A new study coauthored by investigators at the Lankenau Institute for Medical Research (LIMR), part of Main Line Health, showed the effectiveness of a scoring system enabled by a LIMR-developed assay in predicting drug-induced torsade de pointes (TdP).
TdP is a life-threatening form of ventricular tachycardia that often occurs as a result of the heart taking longer to recharge between beats, or QT prolongation. Clinicians have known that certain approved and experimental medications can inadvertently cause QT prolongation. The risk is so great, in fact, that the U.S. Food and Drug Administration (FDA) now requires all drug candidates in development to be tested to ensure they don’t cause QT prolongation before entering into clinical use. But testing in patients isn’t always possible, so the FDA has called for preclinical testing methods.

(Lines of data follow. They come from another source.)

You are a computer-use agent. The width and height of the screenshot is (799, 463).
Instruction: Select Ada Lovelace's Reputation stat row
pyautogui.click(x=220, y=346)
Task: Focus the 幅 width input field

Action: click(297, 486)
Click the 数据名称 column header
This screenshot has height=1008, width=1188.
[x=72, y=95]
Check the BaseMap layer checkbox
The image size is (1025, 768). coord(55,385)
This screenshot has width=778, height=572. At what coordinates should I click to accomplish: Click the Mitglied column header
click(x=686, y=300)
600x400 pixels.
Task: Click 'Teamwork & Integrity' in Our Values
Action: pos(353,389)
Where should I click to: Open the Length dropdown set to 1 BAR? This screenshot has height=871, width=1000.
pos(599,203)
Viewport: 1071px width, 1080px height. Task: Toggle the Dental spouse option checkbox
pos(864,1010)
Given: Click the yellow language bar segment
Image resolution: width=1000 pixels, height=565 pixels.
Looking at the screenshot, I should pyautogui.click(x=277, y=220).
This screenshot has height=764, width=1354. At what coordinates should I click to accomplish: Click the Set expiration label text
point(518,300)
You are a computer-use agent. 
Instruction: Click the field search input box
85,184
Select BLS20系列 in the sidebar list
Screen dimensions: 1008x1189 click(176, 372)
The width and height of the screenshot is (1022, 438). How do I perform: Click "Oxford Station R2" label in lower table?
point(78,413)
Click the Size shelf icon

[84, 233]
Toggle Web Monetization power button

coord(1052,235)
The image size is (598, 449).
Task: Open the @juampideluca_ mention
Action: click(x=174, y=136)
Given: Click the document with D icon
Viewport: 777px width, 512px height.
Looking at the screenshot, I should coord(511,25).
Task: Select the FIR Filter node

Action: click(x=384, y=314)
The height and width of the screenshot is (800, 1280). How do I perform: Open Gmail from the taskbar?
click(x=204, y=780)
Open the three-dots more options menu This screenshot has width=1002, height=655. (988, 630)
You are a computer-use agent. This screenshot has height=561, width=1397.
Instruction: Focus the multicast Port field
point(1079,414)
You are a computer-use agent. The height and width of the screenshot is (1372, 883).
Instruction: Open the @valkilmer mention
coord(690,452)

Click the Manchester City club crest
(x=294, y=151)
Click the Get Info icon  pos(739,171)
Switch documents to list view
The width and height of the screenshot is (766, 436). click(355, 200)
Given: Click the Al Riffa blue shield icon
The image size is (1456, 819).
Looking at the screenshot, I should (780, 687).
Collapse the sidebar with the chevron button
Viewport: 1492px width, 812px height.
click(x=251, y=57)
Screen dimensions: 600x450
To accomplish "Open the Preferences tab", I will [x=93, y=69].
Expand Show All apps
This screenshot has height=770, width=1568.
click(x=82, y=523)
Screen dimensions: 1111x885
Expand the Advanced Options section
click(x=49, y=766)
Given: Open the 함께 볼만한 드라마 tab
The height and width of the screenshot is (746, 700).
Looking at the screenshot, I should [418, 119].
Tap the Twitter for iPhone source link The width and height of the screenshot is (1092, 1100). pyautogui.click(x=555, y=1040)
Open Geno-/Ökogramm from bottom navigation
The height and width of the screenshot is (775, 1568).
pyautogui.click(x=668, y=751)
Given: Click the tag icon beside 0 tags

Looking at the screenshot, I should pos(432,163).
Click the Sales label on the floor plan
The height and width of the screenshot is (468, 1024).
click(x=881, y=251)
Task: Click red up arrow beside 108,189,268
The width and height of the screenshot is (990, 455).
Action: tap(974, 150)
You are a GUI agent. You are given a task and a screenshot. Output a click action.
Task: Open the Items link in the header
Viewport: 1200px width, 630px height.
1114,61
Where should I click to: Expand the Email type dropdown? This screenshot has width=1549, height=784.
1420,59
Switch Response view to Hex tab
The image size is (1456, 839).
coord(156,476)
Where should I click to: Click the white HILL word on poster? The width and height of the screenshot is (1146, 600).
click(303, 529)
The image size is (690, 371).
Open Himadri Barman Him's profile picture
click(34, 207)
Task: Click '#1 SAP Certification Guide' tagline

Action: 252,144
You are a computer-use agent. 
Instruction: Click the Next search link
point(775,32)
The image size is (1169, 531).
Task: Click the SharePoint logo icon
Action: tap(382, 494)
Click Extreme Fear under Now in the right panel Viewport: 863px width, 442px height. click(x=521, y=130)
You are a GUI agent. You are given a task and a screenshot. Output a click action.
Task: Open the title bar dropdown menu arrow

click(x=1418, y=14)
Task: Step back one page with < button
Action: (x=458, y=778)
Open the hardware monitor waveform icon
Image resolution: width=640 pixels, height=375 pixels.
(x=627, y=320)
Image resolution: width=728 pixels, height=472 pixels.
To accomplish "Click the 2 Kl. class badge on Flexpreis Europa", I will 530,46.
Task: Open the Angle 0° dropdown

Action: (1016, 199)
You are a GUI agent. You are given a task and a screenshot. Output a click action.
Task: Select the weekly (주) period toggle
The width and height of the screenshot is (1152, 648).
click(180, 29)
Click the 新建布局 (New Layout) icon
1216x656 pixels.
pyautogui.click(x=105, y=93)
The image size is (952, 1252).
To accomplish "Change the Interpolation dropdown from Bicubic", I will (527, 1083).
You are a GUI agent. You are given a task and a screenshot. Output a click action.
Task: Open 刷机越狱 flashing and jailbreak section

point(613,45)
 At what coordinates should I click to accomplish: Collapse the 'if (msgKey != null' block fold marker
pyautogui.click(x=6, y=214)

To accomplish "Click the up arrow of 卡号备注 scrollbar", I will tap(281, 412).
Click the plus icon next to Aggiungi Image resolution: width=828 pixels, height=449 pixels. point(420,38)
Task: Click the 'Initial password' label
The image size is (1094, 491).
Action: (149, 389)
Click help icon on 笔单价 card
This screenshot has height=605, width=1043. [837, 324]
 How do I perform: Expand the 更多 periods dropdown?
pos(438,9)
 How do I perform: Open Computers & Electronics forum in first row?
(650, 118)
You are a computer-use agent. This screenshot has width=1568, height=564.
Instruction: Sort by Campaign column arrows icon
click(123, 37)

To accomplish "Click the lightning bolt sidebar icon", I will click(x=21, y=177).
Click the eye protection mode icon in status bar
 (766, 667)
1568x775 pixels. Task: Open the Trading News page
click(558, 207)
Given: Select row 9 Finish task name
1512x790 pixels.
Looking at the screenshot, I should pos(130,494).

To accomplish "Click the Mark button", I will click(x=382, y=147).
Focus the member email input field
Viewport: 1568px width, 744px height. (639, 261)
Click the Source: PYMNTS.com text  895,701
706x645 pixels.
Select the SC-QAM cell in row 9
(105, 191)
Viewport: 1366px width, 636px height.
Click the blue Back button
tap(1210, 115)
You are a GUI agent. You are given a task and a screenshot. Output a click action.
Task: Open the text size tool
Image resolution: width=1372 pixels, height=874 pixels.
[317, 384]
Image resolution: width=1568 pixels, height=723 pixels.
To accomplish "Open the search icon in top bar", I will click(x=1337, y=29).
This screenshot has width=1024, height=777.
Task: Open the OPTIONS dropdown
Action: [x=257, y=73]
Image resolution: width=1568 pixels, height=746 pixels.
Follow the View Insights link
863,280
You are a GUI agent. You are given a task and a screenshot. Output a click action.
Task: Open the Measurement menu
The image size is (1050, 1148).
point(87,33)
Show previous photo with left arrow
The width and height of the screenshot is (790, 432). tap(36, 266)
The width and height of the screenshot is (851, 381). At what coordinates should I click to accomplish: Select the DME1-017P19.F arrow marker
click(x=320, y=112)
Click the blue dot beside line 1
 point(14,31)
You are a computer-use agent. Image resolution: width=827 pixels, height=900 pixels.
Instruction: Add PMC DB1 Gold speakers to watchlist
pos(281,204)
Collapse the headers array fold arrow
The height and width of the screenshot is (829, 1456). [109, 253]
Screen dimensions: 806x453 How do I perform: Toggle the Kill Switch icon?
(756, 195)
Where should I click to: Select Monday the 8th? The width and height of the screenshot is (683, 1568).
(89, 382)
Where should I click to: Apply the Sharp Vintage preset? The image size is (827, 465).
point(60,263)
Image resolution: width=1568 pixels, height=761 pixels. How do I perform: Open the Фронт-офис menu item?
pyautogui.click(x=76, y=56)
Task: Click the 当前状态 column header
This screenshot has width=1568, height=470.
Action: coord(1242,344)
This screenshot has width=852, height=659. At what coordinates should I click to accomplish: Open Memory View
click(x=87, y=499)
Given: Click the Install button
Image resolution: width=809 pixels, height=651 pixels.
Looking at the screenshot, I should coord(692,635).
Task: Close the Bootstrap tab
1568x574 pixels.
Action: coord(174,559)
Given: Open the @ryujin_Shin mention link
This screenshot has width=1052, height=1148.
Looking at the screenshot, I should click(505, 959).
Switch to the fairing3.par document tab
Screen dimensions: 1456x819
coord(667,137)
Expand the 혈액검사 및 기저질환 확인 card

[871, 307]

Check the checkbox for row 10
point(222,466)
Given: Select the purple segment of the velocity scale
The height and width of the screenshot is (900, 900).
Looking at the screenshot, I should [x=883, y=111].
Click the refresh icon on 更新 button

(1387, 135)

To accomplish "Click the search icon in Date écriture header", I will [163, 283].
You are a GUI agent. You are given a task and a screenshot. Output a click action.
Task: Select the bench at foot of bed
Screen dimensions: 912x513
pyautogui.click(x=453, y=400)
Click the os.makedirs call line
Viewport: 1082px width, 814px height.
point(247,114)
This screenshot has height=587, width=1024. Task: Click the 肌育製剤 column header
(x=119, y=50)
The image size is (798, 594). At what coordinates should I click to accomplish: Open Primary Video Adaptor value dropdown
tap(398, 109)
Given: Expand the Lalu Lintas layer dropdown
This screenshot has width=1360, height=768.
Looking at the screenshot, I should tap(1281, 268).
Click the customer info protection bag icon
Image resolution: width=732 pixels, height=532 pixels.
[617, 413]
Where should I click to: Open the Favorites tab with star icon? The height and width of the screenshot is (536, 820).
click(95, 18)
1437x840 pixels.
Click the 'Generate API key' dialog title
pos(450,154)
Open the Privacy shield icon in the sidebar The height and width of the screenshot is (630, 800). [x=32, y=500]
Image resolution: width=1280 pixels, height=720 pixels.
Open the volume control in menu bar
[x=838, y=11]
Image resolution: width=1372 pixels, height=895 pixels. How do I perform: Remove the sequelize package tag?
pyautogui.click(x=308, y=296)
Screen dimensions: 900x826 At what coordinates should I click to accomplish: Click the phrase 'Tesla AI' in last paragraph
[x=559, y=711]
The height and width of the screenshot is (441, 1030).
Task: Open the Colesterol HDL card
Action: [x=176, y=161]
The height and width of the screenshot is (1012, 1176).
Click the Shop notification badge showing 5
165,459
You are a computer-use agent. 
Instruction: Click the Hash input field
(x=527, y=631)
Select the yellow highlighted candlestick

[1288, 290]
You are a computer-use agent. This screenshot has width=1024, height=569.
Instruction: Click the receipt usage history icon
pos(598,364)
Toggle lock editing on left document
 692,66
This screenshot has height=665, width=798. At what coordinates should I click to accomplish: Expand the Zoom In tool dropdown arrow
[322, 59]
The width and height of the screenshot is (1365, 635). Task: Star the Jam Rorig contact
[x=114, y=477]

LIMR professor Gan-Xin Yan, MD, PhD — along with colleagues at the FDA, Janssen Pharmaceuticals, GlaxoSmithKline and Peking University — demonstrated in a recently published, blinded study that the Normalized TdP Score System they developed successfully predicted the proarrhythmic risk of 34 medications.
To complete their study, the team used Dr. Yan’s arterially perfused ventricular wedge preparation (‘wedge prep’ for short), an invention previously shown to accurately record all electrical signals in the heart, even in its innermost layers. Previously, scientists could record only the signals sensed on the outside of the heart.
In the current study, researchers used Dr. Yan’s wedge prep to detect signals on the inside of animal hearts, each of which had been treated with one of the 34 studied medications. They then assigned scores to those drugs, thus enabling an accurate risk assessment of a medication’s ability to induce TdP.
“There has long been a need to reliably predict TdP risk among drug candidates,” said Dr. Yan. “We’ve now shown that using our normalized TdP score by the wedge prep assay can enable pharmaceutical researchers to readily determine drug-induced TdP risk among their compounds. We think this assay will turn out to be a best-practice preclinical drug-safety solution for pharmaceutical development and may eventually reduce the need for human QT studies.”